Matthew Dobson said:


> Encounter Party! I nominate Encounter Party - best ravnica d&d 5 e game there is



It's straight up the best actual play out there.


----------



## david miller2 (Dec 11, 2019)

Nominating Faerunners. A newer 5e actual play podcast with a familiar DM from another popular show. It is off to a fun start and I encourage people to check it out.


----------



## thezachrifice (Dec 11, 2019)

actual play podcast!
Second Best DND is a funny, inventive dnd podcast done by New York City improvisers. It’s clever and captivating, and also the folks who do it are in general great people. The story isn’t just comedy, it includes some wonderful storytelling and dramatics in addition to the funny moments.
the website is Second Best: A DnD comedy podcast !
I made my account literally just to nominate this


----------



## Posmanic (Dec 11, 2019)

I would like to nominate HomeBrew Heroes for their great storytelling and just the comedic value.

(Edit; Play podcast)


----------



## Gorbish (Dec 11, 2019)

Ethernautica has been a longtime favorite of mine! Well down and very intriguing! The DM does a wonderful job blending Cthulhu in Space 1889.


----------



## megazoid2k (Dec 11, 2019)

Actual Play: Nocturne great Horror Tabletop, great cast and available in podcast.


----------



## Skywing (Dec 11, 2019)

I would like to nominate Nocturne (Actual Play) from TableStory


----------



## Jay Verkuilen (Dec 11, 2019)

Sabathius42 said:


> 2. Gaming and BS
> 
> I like this podcast because the hosts choose an interesting "main topic" each week and discuss it a little bit more in depth than you might find on other podcasts.  By delving deeper into a subject they make you think a little bit more about it than what your gut feeling tells you to feel.

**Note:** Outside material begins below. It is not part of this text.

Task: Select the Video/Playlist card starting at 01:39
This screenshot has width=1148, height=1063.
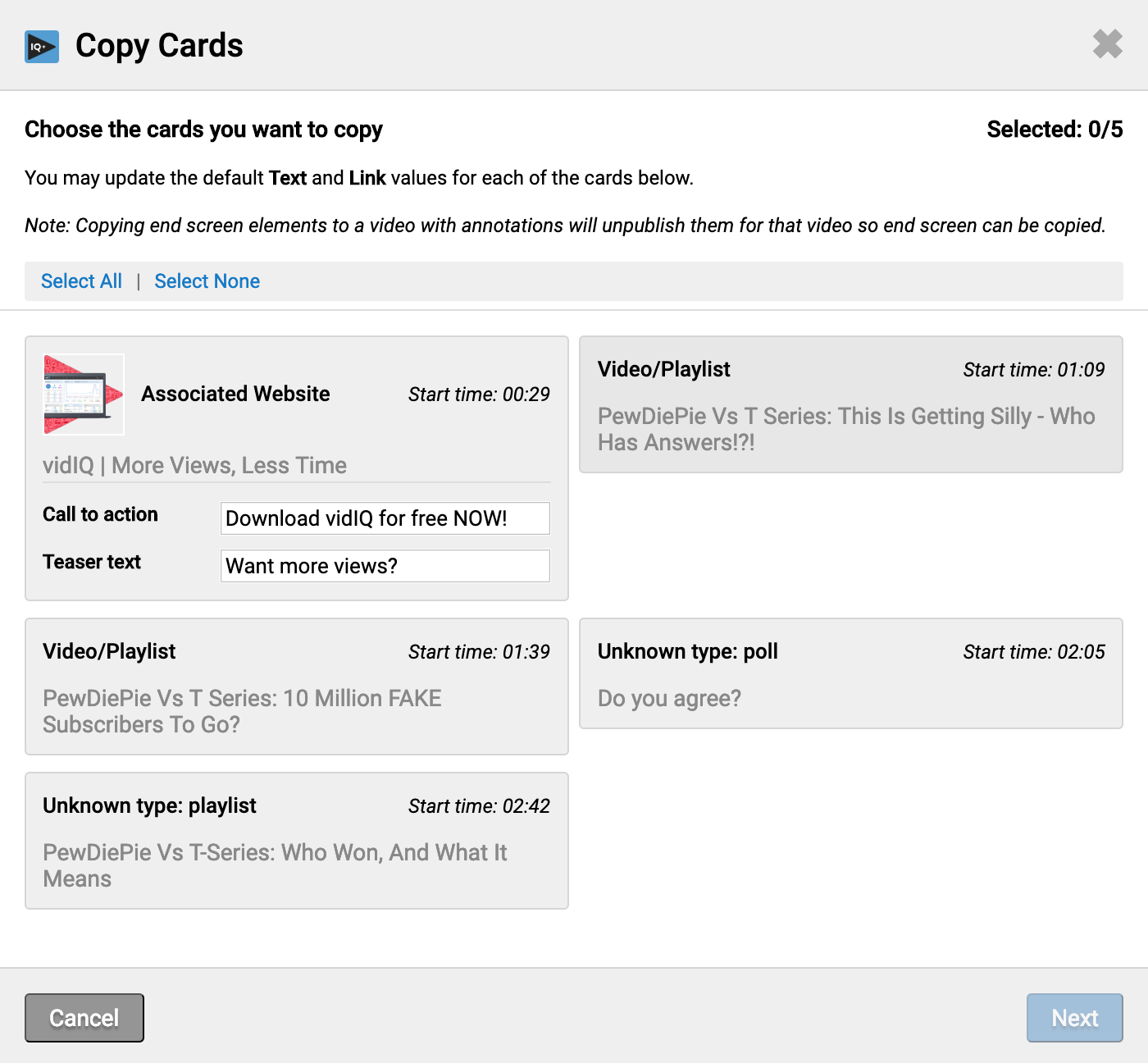Action: 297,687
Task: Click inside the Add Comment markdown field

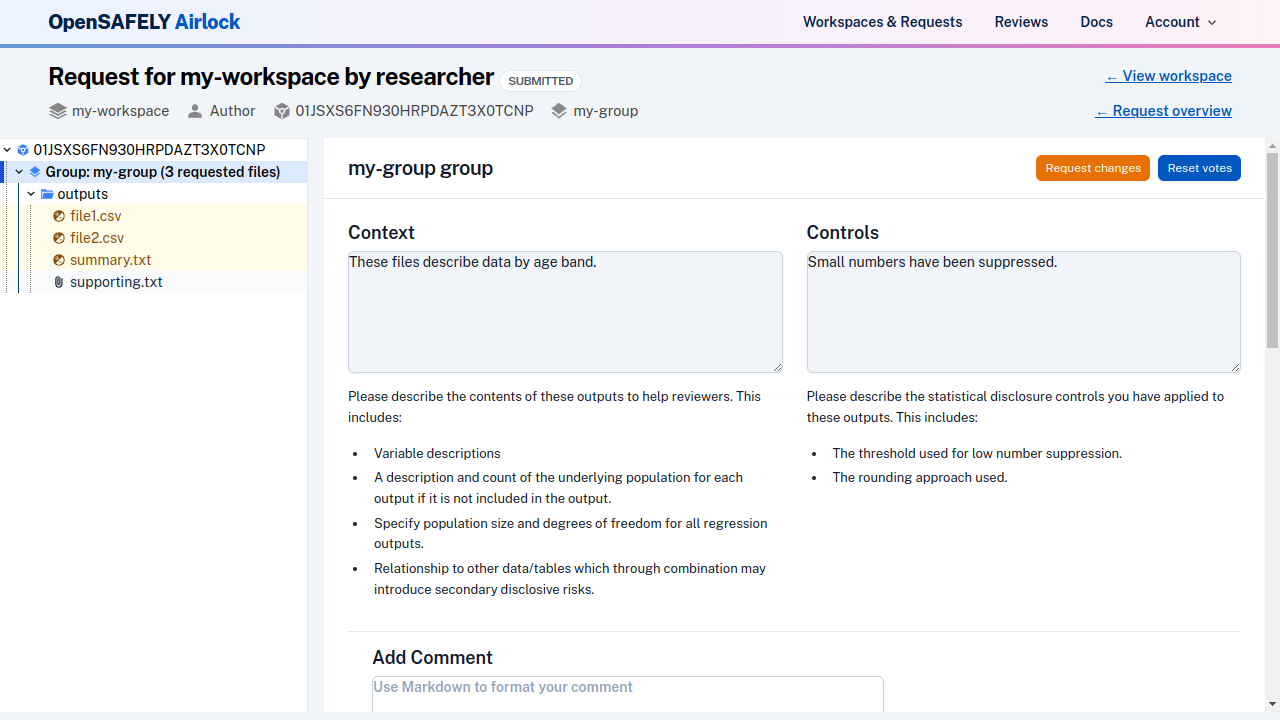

Seconded, and they do a really good job of engaging with listener feedback. I go through periodic binges. Besides, Brett and Sean have wicked Wisconsin accents!


----------



## Xacus (Dec 11, 2019)

TALK: Mud & Blood
My favorite podcast. Great interviews with rpgs designers. People like Tomas Härenstam (Free League), Jason Durall (Conan), Kenneth Hite, Russ Morrissey, Rob Schwalb, Scrap Princess, Mike Mason, Graham Walmsley, Shawn Tomkin and the list goes on. They talk about the system with the designer, reviews it and having a one-shot. And you can find a lot of other stuff, APs, Game Design and Lovecraft.

ACTUAL PLAY: Dungeon and Daddies
Hilarious funny AP.


----------



## Twiggly the Gnome (Dec 11, 2019)

Welcome new friends!


----------



## Morrus (Dec 11, 2019)

Skywing said:


> I would like to nominate Nocturne (Actual Play) from TableStory



Not by posting a Twitch link, you can't! You need a link to a podcast for this list of podcasts.


----------



## TempestLOB (Dec 12, 2019)

I nominate the following for TALK:

Fear the Boot - Fear the Boot, RPG Podcast

Morrus' Unofficial Tabletop something something Morrus' Unofficial Tabletop RPG Talk

Happy Jacks Happy Jacks Podcasts - Happy Jacks RPG

Smart Party The Smart Party

Grognard Files The GROGNARD Files

DM's Deep Dive DMs Deep Dive — Don't Split the Podcast Network

Total Party Thrill Total Party Thrill


----------



## Whizbang Dustyboots (Dec 12, 2019)

Podcasters sending their fans to this thread should tell them to space it out a bit -- a bunch of folks posting all in a row, hyping the exact same podcast, isn't particularly subtle.


----------



## Bellandora (Dec 12, 2019)

I nominate Androids & Aliens and The Pod Called Quest for actual play.


----------



## shaedwitch (Dec 12, 2019)

I'm nominating Top of the Round. Currently my favorite actual play


----------



## Ariana (Dec 12, 2019)

Actual Play Nominations:
Dark Dice - is definitely more of a story than a straight up actual play, but the narrative tension uses the mechanics really well. 
The Lucky Die - a d&d game where gods are dying. The cast is funny, the characters really fleshed out, so when they fail, it really, really hurts! This has feels and fun.


----------



## gamsk (Dec 12, 2019)

Actual Play - *The Glass Cannon* Great actual play, humor, and role-playing. Playing through actual Pathfinder modules.  A cut well above the 'improv' focused gameplay-lite casts that swamp the internet.   I've been slowly working through the library of years of casts, enjoying one or two a day on my commute.  Awesomely good, and has me looking for excuses to listen to more.


----------



## Morrus (Dec 12, 2019)

Whizbang Dustyboots said:


> Podcasters sending their fans to this thread should tell them to space it out a bit -- a bunch of folks posting all in a row, hyping the exact same podcast, isn't particularly subtle.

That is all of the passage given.